━━━ Input for this task ━━━

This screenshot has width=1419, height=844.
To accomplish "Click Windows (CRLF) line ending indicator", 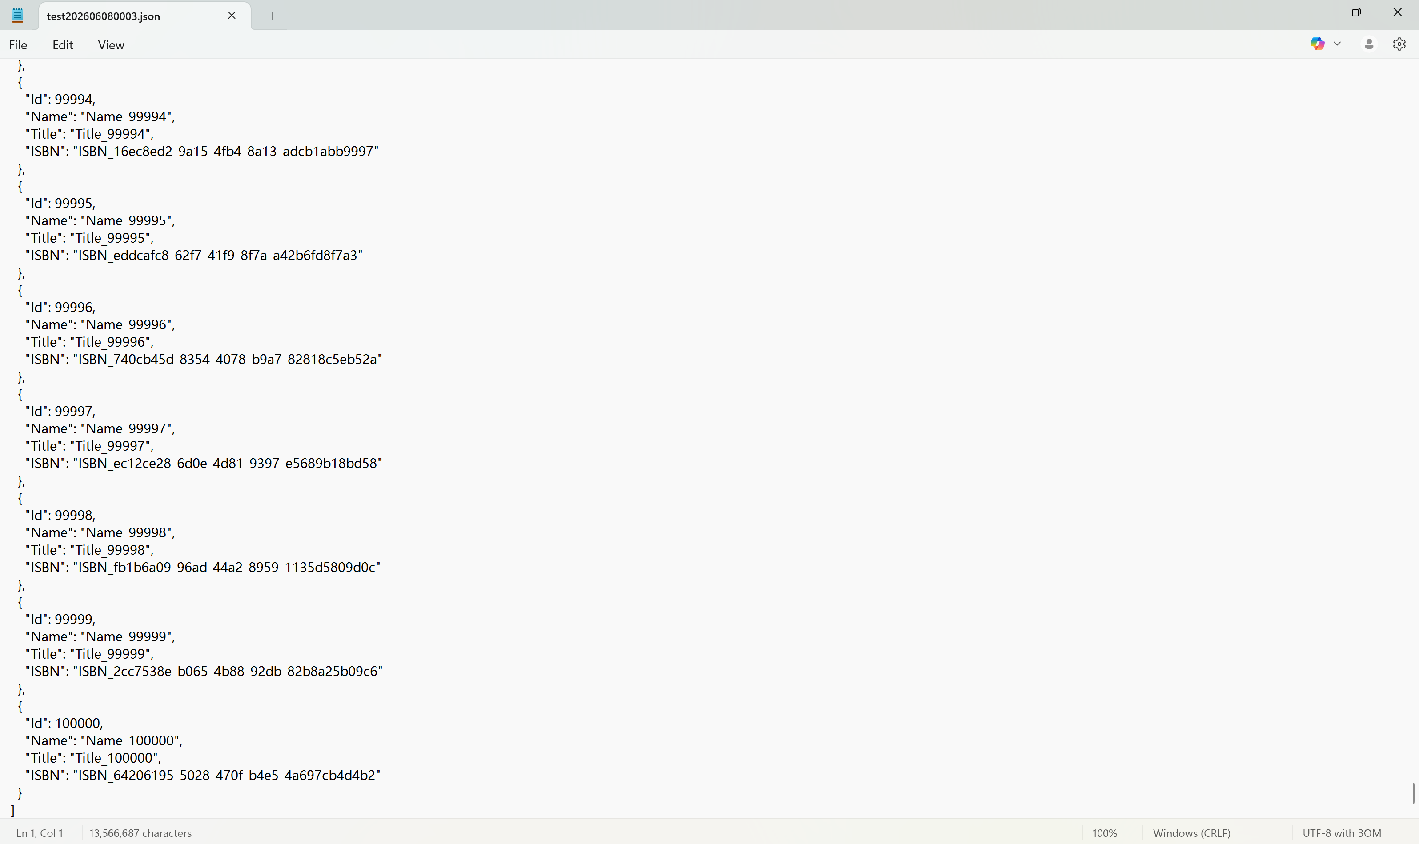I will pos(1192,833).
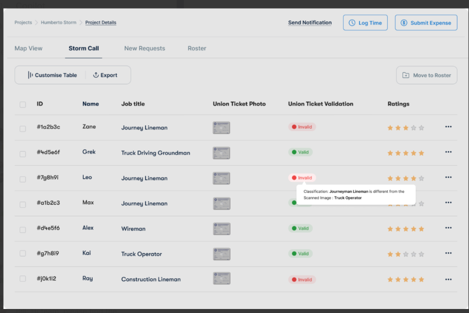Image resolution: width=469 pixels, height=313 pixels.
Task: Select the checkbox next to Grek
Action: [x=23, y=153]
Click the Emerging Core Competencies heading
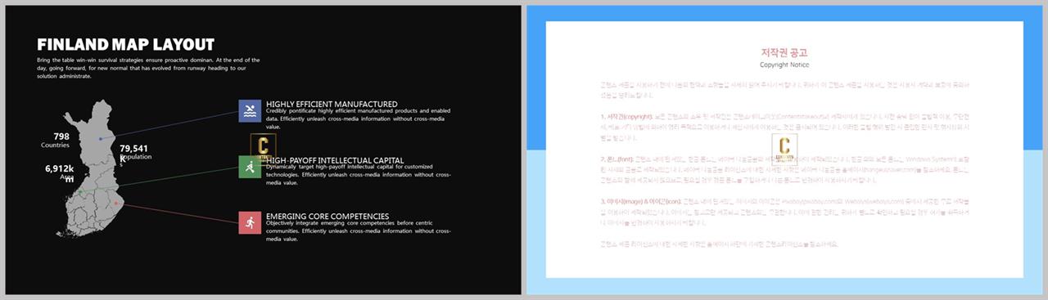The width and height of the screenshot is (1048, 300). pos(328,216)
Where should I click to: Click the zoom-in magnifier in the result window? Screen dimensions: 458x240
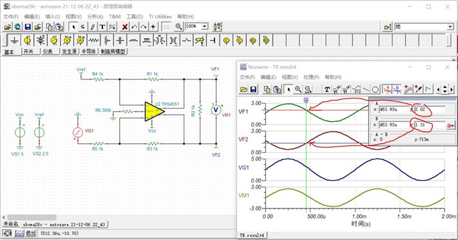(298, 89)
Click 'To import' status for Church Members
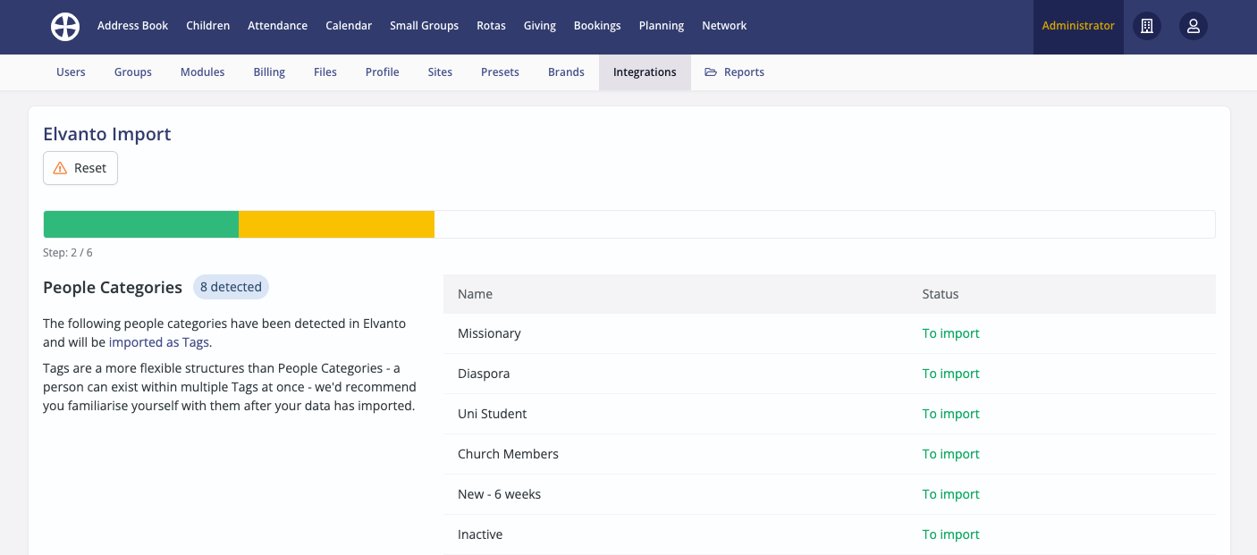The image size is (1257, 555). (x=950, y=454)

━━━

◆ **Task prompt**
Please copy out everything from the line containing "Click the Emerging Core Competencies heading" down to the end of the rows, including both ends, and leave the pictures out.

◆ **The reply**
Click the Emerging Core Competencies heading
The width and height of the screenshot is (1048, 300). pos(328,216)
Where should I click to: Click the zoom-in magnifier in the result window? Screen dimensions: 458x240
(298, 89)
Click 'To import' status for Church Members
The image size is (1257, 555). (x=950, y=454)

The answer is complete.